March 2014 \ Publications \ BOOK EXCERPTS
LIVING THE DREAM

From Nothing to Everything, Publisher: Harriman House Ltd., Co-author by: Simon Wicks , Price: £19.99, Pages: 174

 As a teenager, I was spoilt and carefree. Being the youngest has its ups and downs in a large family — at times I felt that I was the last in line because there were so many people before me. But I was usually happy because I was well looked after by my mother, brothers and sister. Everyone around me gave me a lot of love and I was never short of anything.

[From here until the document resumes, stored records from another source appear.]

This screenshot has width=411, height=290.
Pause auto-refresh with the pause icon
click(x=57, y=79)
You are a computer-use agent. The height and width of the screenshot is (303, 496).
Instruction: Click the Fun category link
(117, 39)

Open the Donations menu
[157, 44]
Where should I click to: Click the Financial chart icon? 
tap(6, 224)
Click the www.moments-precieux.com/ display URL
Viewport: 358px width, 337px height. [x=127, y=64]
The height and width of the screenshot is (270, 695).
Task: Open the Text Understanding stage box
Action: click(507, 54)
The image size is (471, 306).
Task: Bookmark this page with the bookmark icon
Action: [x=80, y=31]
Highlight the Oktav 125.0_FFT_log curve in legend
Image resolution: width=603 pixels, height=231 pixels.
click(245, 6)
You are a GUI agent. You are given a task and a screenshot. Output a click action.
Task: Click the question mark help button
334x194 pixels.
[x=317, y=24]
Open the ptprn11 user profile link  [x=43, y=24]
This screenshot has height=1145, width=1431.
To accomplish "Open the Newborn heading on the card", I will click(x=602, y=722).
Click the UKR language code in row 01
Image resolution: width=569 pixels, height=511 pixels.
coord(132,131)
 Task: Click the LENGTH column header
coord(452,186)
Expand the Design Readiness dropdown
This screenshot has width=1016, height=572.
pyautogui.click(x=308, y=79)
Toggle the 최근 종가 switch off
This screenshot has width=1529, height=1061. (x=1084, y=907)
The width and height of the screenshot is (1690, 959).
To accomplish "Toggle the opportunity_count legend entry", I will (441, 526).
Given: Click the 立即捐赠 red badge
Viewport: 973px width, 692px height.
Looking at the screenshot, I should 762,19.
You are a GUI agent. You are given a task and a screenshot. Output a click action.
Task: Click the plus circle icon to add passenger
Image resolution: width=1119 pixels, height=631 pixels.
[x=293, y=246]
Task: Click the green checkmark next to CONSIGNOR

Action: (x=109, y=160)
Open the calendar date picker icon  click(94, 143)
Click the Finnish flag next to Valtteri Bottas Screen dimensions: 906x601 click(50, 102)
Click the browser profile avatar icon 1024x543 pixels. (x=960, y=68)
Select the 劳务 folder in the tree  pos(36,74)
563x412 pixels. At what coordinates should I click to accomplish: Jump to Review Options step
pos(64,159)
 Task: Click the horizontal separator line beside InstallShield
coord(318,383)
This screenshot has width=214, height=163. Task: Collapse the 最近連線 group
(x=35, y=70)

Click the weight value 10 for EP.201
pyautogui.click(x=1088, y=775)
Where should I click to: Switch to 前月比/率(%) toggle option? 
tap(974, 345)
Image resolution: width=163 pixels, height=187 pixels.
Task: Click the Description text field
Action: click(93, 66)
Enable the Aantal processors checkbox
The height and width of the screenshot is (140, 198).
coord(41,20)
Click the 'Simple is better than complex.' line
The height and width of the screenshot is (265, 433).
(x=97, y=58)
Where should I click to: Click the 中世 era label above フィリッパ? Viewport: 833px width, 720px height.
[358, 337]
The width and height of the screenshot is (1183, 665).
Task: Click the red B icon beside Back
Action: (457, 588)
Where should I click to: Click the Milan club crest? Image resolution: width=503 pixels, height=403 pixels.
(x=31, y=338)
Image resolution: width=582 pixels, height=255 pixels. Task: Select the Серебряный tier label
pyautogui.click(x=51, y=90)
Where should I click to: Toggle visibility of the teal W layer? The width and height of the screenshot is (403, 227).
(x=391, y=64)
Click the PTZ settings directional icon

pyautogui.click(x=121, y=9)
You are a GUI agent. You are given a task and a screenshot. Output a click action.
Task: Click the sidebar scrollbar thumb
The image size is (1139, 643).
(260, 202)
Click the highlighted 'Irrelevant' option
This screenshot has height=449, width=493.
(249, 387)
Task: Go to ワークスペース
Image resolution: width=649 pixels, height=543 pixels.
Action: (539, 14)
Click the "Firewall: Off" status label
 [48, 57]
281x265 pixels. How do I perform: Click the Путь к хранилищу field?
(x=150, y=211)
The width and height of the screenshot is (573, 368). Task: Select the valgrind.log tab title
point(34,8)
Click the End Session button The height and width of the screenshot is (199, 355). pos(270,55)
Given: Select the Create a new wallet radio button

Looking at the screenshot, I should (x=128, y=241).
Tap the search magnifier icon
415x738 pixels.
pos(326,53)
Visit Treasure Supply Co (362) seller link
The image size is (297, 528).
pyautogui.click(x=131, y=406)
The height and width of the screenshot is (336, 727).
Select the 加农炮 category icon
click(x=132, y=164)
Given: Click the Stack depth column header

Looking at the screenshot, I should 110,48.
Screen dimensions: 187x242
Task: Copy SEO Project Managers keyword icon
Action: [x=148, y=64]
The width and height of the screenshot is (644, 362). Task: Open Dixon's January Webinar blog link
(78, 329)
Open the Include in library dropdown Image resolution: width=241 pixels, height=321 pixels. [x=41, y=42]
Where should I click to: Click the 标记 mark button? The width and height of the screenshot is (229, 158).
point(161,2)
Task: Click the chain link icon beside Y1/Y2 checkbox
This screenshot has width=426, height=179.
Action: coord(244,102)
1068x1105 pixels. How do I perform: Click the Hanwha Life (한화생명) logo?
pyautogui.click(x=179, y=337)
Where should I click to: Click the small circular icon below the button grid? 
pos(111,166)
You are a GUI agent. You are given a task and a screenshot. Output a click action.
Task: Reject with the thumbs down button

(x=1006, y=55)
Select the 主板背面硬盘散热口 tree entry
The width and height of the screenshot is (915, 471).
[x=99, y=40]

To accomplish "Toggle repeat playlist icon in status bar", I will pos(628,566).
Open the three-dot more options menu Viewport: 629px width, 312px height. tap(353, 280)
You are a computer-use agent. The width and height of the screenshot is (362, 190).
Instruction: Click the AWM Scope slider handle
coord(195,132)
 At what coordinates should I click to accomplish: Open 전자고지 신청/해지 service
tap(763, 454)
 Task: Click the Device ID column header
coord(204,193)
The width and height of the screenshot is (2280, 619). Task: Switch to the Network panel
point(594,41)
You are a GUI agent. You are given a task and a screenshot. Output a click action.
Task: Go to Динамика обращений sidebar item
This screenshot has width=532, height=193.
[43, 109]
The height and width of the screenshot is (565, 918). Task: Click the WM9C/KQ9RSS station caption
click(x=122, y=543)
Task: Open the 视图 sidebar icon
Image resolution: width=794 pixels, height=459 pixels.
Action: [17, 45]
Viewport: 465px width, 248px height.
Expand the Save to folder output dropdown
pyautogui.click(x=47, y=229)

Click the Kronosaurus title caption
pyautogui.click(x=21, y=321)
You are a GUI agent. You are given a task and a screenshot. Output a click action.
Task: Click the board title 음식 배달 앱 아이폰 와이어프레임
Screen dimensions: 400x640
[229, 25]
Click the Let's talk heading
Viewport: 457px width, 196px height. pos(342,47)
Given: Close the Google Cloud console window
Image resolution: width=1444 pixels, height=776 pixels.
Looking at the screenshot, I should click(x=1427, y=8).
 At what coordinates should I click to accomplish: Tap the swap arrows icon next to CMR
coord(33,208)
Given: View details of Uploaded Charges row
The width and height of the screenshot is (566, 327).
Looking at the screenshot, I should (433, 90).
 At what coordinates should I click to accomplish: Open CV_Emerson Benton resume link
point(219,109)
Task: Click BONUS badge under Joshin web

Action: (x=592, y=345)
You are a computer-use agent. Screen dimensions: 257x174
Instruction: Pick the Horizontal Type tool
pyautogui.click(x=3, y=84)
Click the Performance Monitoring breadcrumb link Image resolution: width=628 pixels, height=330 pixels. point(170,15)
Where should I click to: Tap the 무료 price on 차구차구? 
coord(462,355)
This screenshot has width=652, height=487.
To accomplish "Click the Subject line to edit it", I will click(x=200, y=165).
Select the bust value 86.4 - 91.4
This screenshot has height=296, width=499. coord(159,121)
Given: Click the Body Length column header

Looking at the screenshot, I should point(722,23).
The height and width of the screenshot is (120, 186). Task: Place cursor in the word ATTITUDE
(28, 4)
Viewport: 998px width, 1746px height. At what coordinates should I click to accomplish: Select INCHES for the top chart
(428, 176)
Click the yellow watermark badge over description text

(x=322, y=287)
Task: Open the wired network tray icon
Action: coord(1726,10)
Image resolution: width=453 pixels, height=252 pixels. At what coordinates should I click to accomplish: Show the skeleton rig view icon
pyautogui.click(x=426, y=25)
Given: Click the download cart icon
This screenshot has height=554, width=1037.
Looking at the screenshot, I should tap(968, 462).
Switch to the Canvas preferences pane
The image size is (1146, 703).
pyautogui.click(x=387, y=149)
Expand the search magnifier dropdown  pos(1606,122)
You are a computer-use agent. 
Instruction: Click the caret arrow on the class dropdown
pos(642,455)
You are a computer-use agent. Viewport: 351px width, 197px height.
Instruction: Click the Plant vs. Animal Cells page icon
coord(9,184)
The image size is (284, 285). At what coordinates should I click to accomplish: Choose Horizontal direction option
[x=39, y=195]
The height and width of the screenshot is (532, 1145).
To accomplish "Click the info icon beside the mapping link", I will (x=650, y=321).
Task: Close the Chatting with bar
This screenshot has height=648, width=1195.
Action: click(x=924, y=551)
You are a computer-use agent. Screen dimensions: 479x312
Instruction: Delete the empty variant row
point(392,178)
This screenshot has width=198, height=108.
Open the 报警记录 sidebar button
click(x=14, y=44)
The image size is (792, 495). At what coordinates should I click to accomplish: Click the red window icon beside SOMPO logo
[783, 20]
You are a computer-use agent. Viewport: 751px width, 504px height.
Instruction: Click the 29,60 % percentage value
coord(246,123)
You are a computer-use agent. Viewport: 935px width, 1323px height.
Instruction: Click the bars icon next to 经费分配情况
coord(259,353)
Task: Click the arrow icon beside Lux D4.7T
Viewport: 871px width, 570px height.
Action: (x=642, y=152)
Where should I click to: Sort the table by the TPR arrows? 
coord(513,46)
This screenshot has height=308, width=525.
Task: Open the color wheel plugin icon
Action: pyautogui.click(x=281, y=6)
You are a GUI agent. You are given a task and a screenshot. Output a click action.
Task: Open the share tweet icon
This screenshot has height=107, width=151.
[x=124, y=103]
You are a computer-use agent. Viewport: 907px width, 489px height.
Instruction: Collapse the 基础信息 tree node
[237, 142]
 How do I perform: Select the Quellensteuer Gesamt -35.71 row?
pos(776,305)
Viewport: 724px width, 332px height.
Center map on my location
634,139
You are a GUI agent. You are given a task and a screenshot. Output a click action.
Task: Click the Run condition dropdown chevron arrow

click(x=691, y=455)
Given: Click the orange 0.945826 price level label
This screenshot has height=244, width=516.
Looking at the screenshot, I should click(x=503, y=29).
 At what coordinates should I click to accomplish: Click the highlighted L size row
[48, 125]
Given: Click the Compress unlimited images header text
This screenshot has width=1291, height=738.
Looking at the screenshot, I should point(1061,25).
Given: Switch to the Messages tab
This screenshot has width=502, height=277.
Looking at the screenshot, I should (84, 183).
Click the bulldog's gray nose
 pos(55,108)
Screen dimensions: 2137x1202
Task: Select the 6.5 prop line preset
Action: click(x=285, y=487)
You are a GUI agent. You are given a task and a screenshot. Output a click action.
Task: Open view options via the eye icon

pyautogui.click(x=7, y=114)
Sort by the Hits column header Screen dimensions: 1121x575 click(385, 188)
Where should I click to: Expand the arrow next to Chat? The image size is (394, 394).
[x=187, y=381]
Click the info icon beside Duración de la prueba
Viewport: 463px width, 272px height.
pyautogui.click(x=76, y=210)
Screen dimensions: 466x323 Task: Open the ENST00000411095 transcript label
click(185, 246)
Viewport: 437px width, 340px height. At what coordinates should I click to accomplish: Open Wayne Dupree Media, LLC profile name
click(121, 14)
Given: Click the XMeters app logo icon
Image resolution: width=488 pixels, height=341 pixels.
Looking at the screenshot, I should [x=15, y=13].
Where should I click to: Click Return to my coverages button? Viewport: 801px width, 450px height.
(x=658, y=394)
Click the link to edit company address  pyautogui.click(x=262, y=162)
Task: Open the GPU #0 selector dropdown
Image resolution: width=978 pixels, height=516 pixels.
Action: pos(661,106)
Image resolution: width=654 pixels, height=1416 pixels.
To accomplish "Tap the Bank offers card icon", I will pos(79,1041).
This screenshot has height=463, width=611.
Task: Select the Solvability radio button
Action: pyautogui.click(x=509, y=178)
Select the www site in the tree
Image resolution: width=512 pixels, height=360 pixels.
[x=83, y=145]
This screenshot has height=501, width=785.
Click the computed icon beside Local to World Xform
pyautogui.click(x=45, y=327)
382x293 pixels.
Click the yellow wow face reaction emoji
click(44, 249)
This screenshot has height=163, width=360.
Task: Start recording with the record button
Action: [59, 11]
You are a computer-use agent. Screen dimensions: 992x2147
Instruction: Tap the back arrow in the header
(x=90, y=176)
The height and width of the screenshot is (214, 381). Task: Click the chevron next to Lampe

Everything revolved around the family and we were very close-knit. In those days there was no television and little to do for entertainment. Besides, we couldn’t afford many things—just having a good meal was an achievement for us. We always ate together and shared everything. Even after my brothers left home, they would come back on leave for a month each year and we would be as close as ever—eating together, still sharing our food; only now we could afford more and better food and eat what we wanted to, rather than what we could afford.

I was spoiled at home and I was spoiled at school. I went to my mother’s primary school and, being a child of one of the teachers, the other children were scared of me and gave me respect that I had not really earned. To be honest, I received too much love and attention whilst I was growing up. Everything was made far too easy for me. I was lazy at school and not academically bright and when my mother put me into a good school I had to leave it because it was too much hard work and I couldn’t keep up.

For me, life was easy and I was carefree. In the summer holidays we would go to my uncle’s near Lucknow, where he had a farm and where I would play in the sugar cane fields with my cousins, most of whom are now scattered all over the world, in Australia, Canada, the United States and, of course, Great Britain.

I was far more interested in playing with friends than studying and had friend after friend. I wanted nothing but friends and became very popular. I got on with people and I enjoyed their company. As I got older, I enjoyed going to the movies with friends or travelling to their villages outside Patiala to hang around the fields doing nothing in particular— often when I should have been in school.

I didn’t like school. My aim was to find company and truancy became the order of the day. If we didn’t skip school, we would just sit at the back of the class during lessons and chat or play games. The classrooms themselves were huge and classes consisted of anything between 70 and 100 children. It was too easy to go unnoticed, though I can see now that I didn’t enjoy school because I made no effort to follow the teaching. You have to know what’s going on to enjoy something, and I didn’t have any idea what was going on. It’s the same as if you go to an event and the people sitting at the front can hear everything clearly so they’re enjoying it, but the people at the back are straining to hear, missing things and losing track. I sat at the back, chatted, played games and lost interest.